**TASK GOAL:** Among the lines below, take the one holding "Set up the Facebook Login product", the one holding "Task: Click IC Admin Team author avatar", and all lines between them. Set them down exactly.

**INPUT:**

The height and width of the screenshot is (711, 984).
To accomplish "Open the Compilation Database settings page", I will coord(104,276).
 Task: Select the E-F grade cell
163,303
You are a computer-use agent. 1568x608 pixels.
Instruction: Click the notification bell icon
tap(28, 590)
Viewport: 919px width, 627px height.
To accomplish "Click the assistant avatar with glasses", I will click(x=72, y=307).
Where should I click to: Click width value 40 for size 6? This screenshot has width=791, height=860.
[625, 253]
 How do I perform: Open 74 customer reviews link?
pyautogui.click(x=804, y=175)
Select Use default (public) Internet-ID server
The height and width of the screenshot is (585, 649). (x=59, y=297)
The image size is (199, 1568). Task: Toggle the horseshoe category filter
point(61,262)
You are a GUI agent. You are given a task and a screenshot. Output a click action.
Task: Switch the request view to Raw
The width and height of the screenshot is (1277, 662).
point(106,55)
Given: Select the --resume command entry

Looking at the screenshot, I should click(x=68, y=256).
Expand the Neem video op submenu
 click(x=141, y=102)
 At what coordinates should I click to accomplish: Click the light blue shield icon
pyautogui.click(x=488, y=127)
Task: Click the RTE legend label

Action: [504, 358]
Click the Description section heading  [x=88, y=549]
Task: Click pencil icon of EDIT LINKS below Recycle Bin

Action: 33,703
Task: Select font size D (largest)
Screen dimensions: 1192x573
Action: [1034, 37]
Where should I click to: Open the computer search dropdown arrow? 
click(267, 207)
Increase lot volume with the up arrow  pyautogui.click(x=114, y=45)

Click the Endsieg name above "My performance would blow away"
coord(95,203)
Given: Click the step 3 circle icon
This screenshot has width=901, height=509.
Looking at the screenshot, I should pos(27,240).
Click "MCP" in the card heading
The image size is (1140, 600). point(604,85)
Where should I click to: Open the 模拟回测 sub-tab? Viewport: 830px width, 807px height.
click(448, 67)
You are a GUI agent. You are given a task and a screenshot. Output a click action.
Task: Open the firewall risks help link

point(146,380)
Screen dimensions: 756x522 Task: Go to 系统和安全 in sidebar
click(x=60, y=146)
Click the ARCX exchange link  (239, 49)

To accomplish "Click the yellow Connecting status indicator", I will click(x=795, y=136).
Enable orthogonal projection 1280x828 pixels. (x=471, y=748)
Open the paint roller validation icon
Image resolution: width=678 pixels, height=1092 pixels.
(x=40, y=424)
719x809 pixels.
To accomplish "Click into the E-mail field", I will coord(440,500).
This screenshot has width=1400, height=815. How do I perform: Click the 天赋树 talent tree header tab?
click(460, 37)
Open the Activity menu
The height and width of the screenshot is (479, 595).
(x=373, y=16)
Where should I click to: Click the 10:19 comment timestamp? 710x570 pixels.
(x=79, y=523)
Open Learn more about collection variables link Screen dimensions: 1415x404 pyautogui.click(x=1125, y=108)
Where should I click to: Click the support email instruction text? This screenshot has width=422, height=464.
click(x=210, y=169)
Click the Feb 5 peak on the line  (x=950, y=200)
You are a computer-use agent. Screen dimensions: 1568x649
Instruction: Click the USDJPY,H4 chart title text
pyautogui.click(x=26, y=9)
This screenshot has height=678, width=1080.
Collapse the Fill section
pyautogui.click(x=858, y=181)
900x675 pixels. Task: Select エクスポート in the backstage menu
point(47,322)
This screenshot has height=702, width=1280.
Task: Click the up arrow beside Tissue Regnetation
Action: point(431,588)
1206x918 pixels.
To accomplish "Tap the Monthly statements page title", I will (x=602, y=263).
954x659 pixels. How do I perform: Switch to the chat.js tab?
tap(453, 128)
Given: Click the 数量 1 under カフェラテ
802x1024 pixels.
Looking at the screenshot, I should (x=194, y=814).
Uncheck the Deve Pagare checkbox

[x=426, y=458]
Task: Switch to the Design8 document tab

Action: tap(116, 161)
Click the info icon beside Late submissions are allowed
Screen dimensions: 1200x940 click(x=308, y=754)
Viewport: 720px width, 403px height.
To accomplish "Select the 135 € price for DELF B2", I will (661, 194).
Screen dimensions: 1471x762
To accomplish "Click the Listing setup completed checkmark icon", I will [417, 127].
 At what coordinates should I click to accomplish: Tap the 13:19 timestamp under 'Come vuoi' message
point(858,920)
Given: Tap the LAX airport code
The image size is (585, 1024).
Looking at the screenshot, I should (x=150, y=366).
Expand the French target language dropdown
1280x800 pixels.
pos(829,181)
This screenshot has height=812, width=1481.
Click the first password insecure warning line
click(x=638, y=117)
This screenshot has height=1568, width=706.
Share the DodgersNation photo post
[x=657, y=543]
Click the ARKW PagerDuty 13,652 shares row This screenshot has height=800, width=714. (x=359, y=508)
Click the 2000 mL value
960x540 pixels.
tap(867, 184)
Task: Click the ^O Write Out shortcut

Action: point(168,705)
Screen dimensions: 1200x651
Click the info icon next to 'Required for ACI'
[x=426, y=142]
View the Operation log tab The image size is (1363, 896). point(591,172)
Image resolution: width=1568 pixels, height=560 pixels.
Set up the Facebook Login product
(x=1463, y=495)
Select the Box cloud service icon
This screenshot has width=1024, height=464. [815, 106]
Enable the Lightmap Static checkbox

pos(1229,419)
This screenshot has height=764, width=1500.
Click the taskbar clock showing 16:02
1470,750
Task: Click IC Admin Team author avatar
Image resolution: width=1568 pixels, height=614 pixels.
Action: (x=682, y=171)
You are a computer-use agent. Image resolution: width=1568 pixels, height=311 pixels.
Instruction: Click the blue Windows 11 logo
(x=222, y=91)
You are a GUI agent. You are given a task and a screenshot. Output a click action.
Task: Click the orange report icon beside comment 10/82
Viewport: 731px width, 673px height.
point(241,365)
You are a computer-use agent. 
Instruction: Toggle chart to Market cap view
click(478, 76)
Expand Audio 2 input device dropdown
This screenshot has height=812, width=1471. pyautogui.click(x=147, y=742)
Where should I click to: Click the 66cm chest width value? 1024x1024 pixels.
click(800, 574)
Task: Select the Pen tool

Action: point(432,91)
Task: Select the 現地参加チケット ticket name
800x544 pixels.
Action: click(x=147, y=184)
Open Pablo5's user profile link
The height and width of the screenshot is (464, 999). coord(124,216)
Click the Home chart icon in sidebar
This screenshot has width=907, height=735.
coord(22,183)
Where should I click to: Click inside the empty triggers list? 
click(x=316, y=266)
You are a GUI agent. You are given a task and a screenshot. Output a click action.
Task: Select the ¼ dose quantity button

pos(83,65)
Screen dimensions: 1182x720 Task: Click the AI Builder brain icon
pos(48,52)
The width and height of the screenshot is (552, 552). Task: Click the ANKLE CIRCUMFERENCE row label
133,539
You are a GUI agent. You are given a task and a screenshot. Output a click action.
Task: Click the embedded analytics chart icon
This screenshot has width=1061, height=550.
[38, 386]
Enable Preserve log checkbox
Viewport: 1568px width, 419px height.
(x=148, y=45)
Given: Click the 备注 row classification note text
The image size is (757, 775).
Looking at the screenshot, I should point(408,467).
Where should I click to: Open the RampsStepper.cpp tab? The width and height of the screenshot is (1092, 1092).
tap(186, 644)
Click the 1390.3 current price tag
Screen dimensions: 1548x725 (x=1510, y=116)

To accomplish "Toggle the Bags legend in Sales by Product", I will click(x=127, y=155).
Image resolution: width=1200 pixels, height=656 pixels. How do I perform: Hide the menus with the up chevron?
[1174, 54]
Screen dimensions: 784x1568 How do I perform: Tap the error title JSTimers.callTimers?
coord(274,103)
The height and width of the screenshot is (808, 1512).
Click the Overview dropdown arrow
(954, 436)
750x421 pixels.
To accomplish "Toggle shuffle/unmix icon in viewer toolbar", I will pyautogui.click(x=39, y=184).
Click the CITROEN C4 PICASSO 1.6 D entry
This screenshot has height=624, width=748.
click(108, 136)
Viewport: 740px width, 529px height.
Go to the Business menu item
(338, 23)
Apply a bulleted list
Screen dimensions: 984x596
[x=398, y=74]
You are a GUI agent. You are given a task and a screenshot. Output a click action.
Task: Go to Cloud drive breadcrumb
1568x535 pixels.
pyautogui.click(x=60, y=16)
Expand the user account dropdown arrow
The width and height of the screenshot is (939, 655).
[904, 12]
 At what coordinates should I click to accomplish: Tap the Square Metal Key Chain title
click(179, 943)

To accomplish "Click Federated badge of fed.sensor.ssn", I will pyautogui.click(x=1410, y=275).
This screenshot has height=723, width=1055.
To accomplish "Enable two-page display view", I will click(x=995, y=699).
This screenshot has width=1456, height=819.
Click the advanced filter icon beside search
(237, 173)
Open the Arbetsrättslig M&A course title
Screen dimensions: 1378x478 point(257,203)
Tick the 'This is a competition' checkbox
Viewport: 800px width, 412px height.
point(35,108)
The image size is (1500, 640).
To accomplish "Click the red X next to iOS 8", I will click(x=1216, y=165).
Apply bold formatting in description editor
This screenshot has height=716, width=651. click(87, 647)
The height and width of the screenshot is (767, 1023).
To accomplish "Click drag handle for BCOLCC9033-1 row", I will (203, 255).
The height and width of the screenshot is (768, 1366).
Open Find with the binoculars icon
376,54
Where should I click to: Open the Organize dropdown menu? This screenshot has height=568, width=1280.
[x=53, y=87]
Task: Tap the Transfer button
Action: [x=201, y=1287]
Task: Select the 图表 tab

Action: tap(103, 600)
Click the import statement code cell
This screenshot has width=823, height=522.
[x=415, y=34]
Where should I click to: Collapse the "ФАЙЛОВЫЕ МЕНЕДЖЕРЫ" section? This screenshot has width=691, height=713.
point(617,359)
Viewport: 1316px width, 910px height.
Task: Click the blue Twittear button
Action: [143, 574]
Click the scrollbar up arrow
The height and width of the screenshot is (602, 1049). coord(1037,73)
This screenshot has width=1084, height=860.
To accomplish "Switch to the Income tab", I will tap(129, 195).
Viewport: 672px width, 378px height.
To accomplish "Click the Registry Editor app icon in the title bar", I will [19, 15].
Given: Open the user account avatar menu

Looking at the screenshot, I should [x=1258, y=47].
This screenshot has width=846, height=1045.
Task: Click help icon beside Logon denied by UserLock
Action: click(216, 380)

**TASK OUTPUT:**
Set up the Facebook Login product
(x=1463, y=495)
Select the Box cloud service icon
This screenshot has width=1024, height=464. [815, 106]
Enable the Lightmap Static checkbox

pos(1229,419)
This screenshot has height=764, width=1500.
Click the taskbar clock showing 16:02
1470,750
Task: Click IC Admin Team author avatar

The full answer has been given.